Useful tips

Human Genes Renamed To Stop Excel From Reading Them As Dates

Human Genes Renamed To Stop Excel From Reading Them As Dates

Some of the most oft-used tools by scientists to create charts, lists and calculations include SQL, R, Python, Hadoop, LaTeX, and of course, Excel – which is a handy way to track work and even conduct clinical trials. However, genetic scientists in the past frequently encountered one problem that made Excel difficult to use – the fact that the program’s default system has been automatically renaming gene names into dates. A prime example is MARCH1 (membrane associated ring-CH-type finger 1). When scientists would type it into a cell, the Microsoft program would automatically convert it into the date 1-Mar. Thankfully, scientists have come up with the solution: renaming a total of 27 genes to avoid incompatibility with Excel.

How Big Was The Problem?

Without a doubt, the problem with official gene names is that they cannot simply be deleted or amended while still being useful for scientists searching for official names or abbreviations. Scientists working and using their sheets tried their best to get around it, for instance by adding comments and deleting them when they were no longer required (i.e. comments could indicate the fact that the date was in fact a gene). Subsequent deletion could be achieved easily with a right click and selection of Delete Note. Scientists could also simply amend their search, searching by date instead of by the correct genetic term. It is easy to see, however, how this system would be useless for documents needing continual or shared usage. Simply renaming birth month genes was therefore seen as an easy way to avoid meaningless or arbitrary shortcuts.

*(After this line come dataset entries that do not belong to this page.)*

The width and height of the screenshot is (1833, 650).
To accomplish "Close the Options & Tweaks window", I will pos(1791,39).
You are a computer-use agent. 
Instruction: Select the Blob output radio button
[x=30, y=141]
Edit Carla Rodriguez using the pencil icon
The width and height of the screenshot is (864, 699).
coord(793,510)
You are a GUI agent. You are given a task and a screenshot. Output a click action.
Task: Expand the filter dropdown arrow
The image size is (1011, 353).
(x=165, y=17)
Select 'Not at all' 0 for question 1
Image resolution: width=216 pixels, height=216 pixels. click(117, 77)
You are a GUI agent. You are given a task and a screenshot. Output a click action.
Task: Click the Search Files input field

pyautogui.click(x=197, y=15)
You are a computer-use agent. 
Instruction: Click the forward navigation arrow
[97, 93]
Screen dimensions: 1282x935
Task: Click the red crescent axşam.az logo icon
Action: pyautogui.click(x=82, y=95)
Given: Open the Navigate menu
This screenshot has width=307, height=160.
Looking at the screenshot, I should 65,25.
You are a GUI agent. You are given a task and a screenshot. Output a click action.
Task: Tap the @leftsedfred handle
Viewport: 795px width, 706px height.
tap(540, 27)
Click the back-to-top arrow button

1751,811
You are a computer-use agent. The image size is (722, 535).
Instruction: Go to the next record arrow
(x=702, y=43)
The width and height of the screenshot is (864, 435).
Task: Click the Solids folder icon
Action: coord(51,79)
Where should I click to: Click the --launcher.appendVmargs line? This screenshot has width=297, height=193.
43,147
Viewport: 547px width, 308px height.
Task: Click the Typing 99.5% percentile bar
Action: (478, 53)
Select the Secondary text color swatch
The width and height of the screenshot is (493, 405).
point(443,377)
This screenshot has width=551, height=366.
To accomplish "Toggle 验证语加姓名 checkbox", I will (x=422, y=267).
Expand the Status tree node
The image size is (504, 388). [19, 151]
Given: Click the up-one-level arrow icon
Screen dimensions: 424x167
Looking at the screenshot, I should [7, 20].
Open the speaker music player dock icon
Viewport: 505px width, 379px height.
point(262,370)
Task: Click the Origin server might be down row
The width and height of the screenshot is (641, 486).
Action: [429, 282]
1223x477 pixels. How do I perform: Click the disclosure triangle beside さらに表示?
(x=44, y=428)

Help At Hand From The HUGO Gene Nomenclature Committee

One 2016 study by M Ziemann et al found that approximately one-fifth of all papers with Excel gene lists have erroneous gene name conversions, owing to Excel inadvertently converting gene symbols to dates. The researchers said, “the kind of errors we describe can be spotted by copying the column of gene names and pasting it into a new sheet, and then sorting the column. Any gene symbols converted to dates will appear as numbers at the top of the column.” The HUGO Gene Nomenclature Committee (HGNC) has changed the name of the 27 genes affected, additionally publishing new guidelines for naming genes, indicating the symbols that affect data handling and retrieval.

Genetic scientists need no longer fear that their data will be erroneously converted into dates. Potentially problematic gene names have been changed, and new guidelines have been published. This will enable data lists to remain unaffected by conversion, easing searches for the relevant genes.